Women who kill violent husbands have usually lived with a sense of terror and accompanying shame, which is a powerful prodrome to a fiery rage. It turns out that the heat of passion and blood doesn’t cool down immediately after a provocation, especially if it entails having been physically abused: in fact, a powerful urge slowly build over time, to a white hot intensity that could derail reason. And a slow-oozing hurt, terror and fury corrodes normal decision-making. It creates a peremptory kind of heat of blood that is lingering and gradual in the making. Irregardless, this form of inducement to violence is without a well-defined hot or cool-down period, which is an essential prong of voluntary manslaughter. Battered women who murder their abusers are left with claiming self-defense or the battered women syndrome as mitigation.

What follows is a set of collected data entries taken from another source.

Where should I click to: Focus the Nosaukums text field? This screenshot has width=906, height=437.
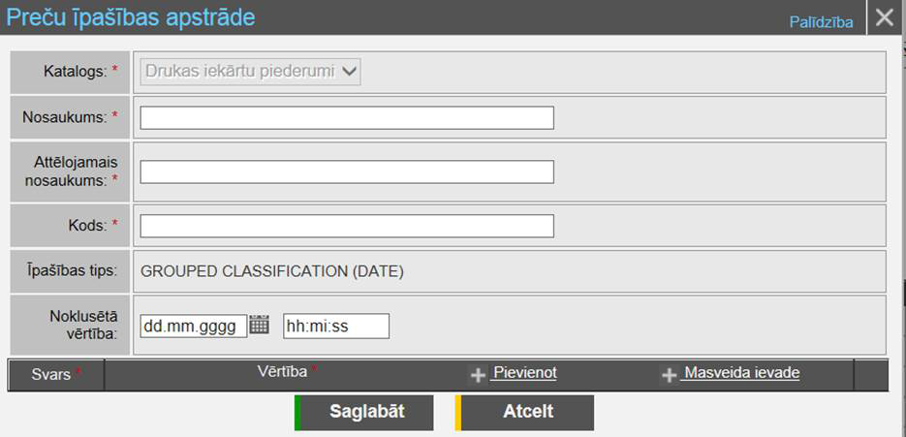pos(347,118)
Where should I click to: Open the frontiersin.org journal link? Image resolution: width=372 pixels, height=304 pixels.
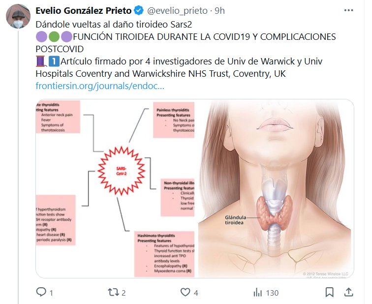point(100,86)
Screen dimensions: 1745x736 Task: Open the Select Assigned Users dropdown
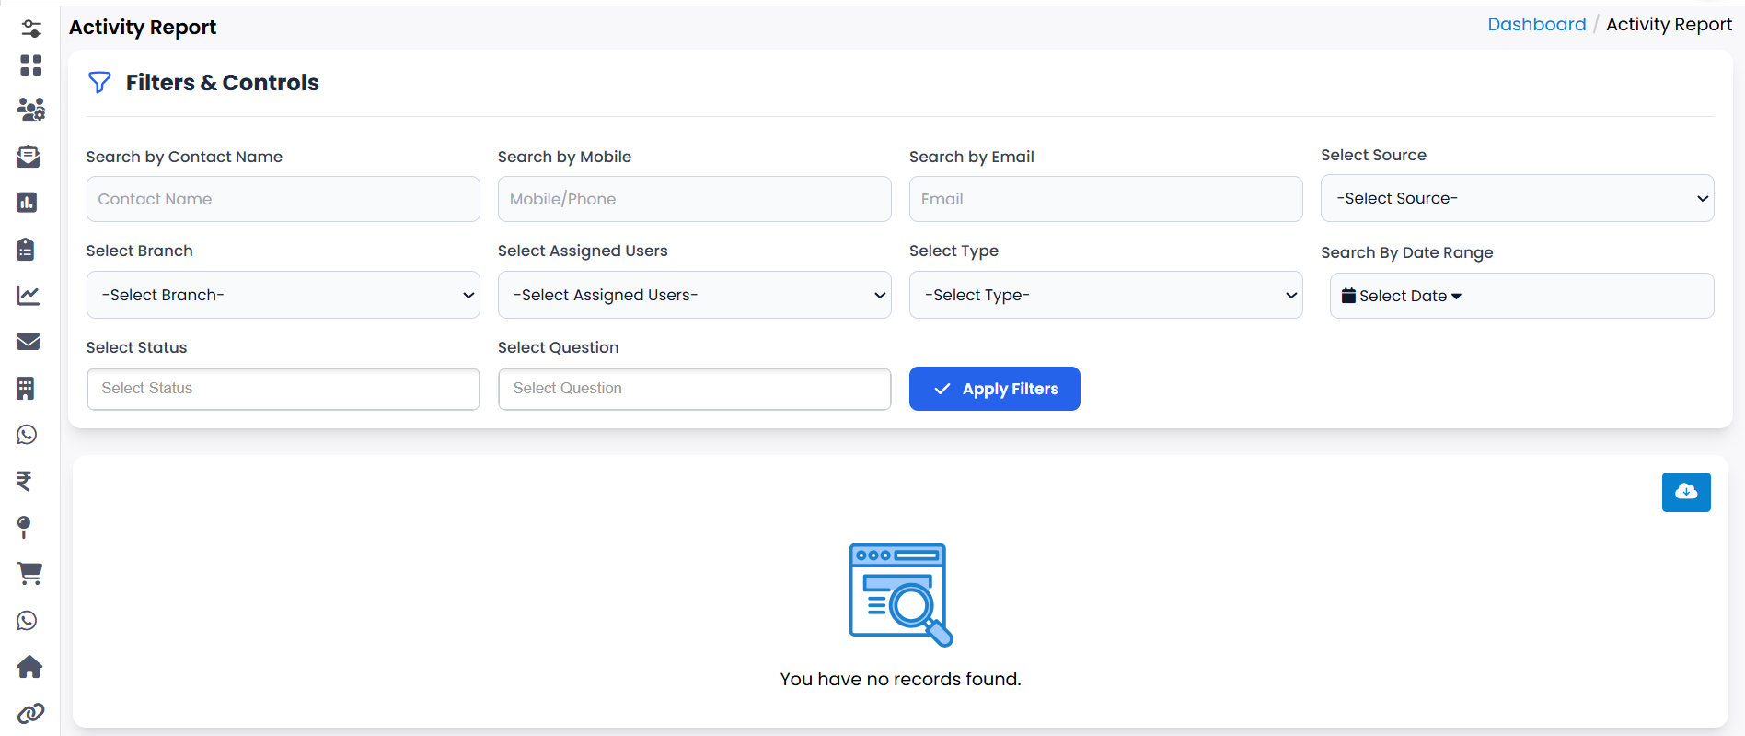(694, 295)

Juries and judges are sympathetic to abused women who kill their violent husbands. The tier-of-fact might reduce first degree (“cold blooded”) to second degree murder (intentional but not premediated). But it’s still murder not manslaughter, which carries a greater social stain and a heftier just dessert. In California, for instance, the sentencing range for manslaughter is 3 to 11 years; for second degree murder it’s 15 years to life, and for first degree murder it’s 25 years to life.
With the manslaughter statute, the justice system acknowledges the brittleness of human beings. But the law, an inherently conservative discipline, has not caught up with contemporary psychological science, which has potentially dire consequences for some female defendants.
References
Lerner, Jennifer S., and Larissa Z. Tiedens. “Portrait of the angry decision maker: How appraisal tendencies shape anger’s influence on cognition.” Journal of behavioral decision making 19, no. 2 (2006): 115-137.
Sherman, Steven J., and Joseph L. Hoffmann. “The psychology and law of voluntary manslaughter: what can psychology research teach us about the “heat of passion” defense?” Journal of Behavioral Decision Making 20, no. 5 (2007): 499-519
Maroney, Terry A. “Emotional Competence, Rational Understanding, and the Criminal Defendant.” Am. Crim. L. Rev. 43 (2006): 1375.
Lee, Cynthia. Murder and the reasonable man: Passion and fear in the criminal courtroom. Vol. 37. NYU Press, 2007.